Comment expliquer cet étonnant périple qui a mené des toutes premières protocellules aux formes de vie actuelles?

«Pourquoi l’Univers est-il si bien réglé?»

«A priori, ni la Terre ni l’homme ne sont au centre de l’immense Univers. Et pourtant: tout semble "ajusté" comme si le cosmos entier, de l’atome à l’étoile, avait exactement les propriétés requises pour que l’homme puisse y faire son apparition.» **

«Si, une seconde après le Big Bang, le taux d’expansion de l’Univers avait été plus lent ne serait-ce que de 1 sur un milliard, le cosmos naissant se serait effondré sur lui-même bien avant d’avoir atteint sa taille actuelle. À l’inverse, un Big Bang un tant soit peu plus "rapide" et les étoiles n’auraient jamais vu le jour.» **

«Des atomes jusqu’aux étoiles, l’Univers semble fantastiquement structuré, hiérarchisé, ordonné (…). Or, cet "ordre" mystérieux qui fait que les choses sont ce qu’elles sont, repose sur un petit nombre de ces mystérieuses constantes physiques (…): la vitesse de la lumière, la constante de gravitation (…), la masse de l’électron, etc. Il s’agit de grandeurs arithmétiques – des nombres – dont les valeurs sont fixes et d’une précision extrême. D’où viennent-elles? Ce qu’on sait, c’est que ces nombres existent "depuis toujours", c’est-à-dire depuis les tout premiers instants du Big Bang. Et qu’ils n’ont pas varié depuis l’aube des temps. Mais par quel miracle ont-ils tout juste la valeur qu’il faut pour que "tout marche" dans l’Univers?
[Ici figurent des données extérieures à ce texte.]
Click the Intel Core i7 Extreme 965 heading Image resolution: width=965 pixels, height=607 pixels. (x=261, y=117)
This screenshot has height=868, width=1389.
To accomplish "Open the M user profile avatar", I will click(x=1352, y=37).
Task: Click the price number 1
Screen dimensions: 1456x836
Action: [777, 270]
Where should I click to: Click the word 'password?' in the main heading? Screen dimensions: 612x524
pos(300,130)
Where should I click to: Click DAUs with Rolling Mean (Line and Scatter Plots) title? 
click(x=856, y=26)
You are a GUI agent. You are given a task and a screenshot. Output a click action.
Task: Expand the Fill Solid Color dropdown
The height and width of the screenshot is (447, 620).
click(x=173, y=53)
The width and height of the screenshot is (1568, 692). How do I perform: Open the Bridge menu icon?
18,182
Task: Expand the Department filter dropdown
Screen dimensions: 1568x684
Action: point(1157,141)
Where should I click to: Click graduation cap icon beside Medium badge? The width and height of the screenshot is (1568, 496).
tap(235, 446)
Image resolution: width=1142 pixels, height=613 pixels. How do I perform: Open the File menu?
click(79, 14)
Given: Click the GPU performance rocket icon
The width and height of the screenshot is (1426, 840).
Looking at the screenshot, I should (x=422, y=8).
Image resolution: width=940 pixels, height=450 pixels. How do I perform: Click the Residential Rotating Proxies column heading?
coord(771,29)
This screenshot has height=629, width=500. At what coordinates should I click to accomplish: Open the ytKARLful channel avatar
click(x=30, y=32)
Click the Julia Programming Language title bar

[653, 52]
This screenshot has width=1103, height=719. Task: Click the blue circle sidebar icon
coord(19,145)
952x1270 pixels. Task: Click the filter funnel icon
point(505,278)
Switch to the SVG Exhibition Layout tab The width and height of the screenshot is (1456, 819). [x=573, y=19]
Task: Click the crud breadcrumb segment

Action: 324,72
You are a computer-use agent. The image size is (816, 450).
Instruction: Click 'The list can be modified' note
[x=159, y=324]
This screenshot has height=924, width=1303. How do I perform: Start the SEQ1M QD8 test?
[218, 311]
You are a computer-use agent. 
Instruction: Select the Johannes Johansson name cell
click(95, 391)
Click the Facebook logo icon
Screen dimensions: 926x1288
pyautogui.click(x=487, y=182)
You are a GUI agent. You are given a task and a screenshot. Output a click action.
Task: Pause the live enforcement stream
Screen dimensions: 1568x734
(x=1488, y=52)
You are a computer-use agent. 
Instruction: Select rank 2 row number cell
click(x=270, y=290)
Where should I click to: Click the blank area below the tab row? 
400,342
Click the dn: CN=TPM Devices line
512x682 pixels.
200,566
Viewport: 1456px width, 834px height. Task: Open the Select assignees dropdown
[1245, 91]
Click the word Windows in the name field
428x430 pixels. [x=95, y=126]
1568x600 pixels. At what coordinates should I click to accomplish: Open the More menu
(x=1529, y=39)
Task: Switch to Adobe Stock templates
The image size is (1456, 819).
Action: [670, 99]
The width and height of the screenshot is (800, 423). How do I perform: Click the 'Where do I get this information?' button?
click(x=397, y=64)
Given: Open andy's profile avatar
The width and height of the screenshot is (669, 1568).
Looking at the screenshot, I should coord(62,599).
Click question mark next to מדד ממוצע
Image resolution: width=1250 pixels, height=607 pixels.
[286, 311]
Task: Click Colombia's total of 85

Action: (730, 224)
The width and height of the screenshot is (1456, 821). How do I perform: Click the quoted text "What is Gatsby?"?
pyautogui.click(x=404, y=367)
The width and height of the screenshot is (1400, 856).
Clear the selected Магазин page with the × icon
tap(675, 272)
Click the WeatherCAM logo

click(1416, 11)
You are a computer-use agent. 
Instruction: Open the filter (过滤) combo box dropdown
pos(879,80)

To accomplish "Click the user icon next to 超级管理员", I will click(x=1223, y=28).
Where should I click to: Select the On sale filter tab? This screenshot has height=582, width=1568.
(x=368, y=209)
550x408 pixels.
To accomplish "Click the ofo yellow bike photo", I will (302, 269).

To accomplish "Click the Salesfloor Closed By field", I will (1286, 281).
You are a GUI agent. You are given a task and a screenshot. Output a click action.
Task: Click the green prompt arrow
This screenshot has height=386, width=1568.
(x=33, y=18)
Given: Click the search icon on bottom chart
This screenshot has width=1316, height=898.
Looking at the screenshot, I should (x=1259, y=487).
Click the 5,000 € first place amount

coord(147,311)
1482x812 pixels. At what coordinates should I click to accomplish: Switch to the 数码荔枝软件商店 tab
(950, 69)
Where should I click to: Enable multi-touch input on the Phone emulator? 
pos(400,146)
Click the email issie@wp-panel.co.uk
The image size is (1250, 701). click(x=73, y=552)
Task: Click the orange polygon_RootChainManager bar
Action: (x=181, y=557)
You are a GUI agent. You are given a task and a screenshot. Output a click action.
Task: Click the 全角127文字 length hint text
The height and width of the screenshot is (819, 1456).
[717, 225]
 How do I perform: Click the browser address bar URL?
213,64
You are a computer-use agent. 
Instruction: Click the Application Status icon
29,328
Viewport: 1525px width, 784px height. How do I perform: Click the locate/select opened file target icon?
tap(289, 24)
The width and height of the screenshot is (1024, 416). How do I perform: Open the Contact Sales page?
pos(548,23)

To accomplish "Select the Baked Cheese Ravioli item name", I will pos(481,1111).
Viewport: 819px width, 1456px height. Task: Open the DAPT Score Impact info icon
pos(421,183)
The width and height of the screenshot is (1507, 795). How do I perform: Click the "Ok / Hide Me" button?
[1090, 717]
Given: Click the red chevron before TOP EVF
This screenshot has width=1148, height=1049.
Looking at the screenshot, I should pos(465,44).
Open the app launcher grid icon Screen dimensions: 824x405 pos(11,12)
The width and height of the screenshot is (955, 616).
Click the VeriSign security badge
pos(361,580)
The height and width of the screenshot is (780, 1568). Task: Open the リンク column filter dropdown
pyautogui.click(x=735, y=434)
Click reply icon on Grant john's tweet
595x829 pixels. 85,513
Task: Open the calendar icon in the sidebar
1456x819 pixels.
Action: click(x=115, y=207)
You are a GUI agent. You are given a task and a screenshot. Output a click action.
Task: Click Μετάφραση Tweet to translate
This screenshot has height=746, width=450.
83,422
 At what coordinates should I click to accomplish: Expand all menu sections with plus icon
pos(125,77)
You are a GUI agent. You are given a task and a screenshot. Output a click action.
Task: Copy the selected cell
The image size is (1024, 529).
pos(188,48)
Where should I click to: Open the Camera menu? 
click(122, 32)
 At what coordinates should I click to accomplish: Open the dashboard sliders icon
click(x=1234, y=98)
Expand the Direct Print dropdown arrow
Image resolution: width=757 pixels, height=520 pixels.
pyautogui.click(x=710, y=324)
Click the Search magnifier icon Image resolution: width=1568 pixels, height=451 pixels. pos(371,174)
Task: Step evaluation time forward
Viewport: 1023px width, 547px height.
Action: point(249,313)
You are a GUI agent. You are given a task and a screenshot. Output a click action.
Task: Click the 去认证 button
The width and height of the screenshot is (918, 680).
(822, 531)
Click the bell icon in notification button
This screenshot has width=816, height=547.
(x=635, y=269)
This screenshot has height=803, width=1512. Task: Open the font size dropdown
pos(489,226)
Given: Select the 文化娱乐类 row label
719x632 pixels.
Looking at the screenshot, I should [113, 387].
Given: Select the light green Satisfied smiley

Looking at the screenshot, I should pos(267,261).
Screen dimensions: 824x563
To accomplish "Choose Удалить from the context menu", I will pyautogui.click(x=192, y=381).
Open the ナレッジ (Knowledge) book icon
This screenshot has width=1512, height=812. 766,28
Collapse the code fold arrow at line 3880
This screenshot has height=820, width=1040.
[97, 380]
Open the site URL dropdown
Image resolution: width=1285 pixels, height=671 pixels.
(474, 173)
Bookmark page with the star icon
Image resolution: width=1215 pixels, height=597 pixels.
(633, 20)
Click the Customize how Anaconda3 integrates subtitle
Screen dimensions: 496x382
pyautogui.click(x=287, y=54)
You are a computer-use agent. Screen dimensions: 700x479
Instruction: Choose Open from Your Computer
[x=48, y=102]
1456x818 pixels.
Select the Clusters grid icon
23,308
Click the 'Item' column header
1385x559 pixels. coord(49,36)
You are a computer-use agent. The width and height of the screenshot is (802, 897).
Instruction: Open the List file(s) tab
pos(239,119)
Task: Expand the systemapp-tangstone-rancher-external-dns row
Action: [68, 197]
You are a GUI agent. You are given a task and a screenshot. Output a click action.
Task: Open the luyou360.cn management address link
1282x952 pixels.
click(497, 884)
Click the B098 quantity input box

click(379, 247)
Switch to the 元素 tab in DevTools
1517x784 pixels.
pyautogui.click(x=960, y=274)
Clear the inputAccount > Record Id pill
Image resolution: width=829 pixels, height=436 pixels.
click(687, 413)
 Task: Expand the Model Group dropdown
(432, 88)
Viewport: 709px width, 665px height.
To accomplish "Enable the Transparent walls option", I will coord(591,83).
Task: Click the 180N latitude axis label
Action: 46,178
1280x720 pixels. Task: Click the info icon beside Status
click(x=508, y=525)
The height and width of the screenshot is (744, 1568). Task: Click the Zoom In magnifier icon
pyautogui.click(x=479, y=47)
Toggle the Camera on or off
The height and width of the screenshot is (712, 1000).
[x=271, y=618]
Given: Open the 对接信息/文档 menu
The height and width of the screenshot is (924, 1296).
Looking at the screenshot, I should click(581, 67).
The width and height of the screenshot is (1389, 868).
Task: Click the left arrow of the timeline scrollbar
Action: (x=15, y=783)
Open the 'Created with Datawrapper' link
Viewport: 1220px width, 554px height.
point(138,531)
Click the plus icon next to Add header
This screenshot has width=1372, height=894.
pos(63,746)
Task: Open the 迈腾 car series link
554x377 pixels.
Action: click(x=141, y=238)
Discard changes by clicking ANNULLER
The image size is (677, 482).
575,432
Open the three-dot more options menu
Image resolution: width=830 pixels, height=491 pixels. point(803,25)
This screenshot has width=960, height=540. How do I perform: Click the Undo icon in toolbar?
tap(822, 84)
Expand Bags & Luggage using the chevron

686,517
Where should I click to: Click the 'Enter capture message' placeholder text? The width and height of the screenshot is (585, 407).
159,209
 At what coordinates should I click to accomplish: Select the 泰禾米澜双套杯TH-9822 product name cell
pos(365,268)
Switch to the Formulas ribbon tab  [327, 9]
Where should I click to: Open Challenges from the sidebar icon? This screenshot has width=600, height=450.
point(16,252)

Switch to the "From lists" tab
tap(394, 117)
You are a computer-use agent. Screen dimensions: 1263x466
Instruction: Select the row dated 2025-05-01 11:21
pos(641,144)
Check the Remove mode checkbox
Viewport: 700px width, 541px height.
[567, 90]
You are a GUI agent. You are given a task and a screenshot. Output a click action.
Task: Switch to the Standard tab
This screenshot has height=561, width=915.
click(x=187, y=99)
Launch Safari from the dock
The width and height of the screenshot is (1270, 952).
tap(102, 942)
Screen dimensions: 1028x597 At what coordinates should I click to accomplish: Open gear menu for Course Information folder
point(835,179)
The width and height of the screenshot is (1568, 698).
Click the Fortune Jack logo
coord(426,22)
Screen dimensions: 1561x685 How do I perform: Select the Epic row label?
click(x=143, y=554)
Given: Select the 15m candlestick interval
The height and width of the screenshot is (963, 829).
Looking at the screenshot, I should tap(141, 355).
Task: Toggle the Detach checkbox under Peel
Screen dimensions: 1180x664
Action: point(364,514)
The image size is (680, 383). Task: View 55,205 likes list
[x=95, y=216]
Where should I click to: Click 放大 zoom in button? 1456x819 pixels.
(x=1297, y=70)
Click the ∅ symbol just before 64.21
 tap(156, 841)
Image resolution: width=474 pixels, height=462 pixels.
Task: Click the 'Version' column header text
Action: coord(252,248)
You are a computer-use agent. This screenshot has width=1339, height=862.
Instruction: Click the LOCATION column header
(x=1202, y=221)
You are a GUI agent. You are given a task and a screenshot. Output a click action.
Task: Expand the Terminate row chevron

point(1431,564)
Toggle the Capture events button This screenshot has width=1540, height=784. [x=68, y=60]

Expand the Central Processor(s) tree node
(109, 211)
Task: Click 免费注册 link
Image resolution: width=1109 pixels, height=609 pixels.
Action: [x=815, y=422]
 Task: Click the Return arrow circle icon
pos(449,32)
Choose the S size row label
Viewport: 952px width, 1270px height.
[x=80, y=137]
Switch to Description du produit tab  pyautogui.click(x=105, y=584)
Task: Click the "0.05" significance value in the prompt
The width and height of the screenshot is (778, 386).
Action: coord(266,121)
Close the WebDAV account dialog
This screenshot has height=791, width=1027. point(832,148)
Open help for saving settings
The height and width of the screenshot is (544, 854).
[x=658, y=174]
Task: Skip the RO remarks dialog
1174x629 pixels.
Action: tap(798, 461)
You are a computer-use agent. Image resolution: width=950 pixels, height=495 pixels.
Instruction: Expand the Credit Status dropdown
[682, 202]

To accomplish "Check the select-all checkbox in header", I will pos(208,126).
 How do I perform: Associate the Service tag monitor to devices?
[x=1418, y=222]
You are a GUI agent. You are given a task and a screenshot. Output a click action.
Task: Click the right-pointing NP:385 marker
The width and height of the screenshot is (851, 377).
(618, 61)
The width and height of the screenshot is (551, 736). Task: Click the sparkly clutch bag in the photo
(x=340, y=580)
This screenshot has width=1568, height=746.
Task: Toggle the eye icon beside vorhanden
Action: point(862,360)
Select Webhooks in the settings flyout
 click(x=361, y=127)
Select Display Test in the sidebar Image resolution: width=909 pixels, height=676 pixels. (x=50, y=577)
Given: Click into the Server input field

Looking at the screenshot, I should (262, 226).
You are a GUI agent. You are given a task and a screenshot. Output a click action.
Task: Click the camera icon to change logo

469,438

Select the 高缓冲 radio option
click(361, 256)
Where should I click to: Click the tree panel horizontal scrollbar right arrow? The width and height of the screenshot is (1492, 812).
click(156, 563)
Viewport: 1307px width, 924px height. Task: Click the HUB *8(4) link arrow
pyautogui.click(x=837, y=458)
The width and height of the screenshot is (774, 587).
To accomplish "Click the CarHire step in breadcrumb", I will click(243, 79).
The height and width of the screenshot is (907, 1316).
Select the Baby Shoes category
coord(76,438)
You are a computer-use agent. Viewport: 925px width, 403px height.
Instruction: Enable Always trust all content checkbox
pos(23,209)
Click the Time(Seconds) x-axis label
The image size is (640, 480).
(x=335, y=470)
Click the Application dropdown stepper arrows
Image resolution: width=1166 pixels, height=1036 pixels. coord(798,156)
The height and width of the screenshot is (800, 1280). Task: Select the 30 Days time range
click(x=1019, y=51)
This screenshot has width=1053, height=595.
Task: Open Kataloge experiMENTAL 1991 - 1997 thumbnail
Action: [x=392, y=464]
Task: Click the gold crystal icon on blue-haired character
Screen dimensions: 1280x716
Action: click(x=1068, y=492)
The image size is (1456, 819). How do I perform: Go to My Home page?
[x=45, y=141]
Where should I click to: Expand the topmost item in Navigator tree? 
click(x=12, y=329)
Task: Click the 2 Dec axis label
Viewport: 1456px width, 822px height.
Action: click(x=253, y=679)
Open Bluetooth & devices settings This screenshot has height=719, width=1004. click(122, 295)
Par quoi – par qui – ont-ils été calculés?» **

«En assignant des valeurs légèrement différentes à ces constantes et en calculant, grâce à de puissants ordinateurs, ce qui se serait alors produit à l’échelle du cosmos, on découvre que dans la totalité des cas possibles, les univers qui en auraient résulté seraient soit stériles, soit chaotiques, soit encore inorganisés et informes.»
Igor & Grichka Bogdanov, Le visage de Dieu.

La «flèche» du temps

Dans son très beau livre «Une brève Histoire du Temps», Stephen Hawking s’intéresse à la notion de temps, et, en particulier, au fait, qui nous paraît aller de soi, que le temps se déroule selon une direction bien particulière, indiquée par une «flèche thermodynamique»: on ne peut remonter le temps pour un certain nombre de raisons physiques (le désordre de l’Univers ne peut aller qu’en augmentant; c’est pourquoi quelques secondes suffisent pour défaire un puzzle, alors que des heures de patience et de persévérance auront été nécessaires pour trouver la place de chaque petite pièce…).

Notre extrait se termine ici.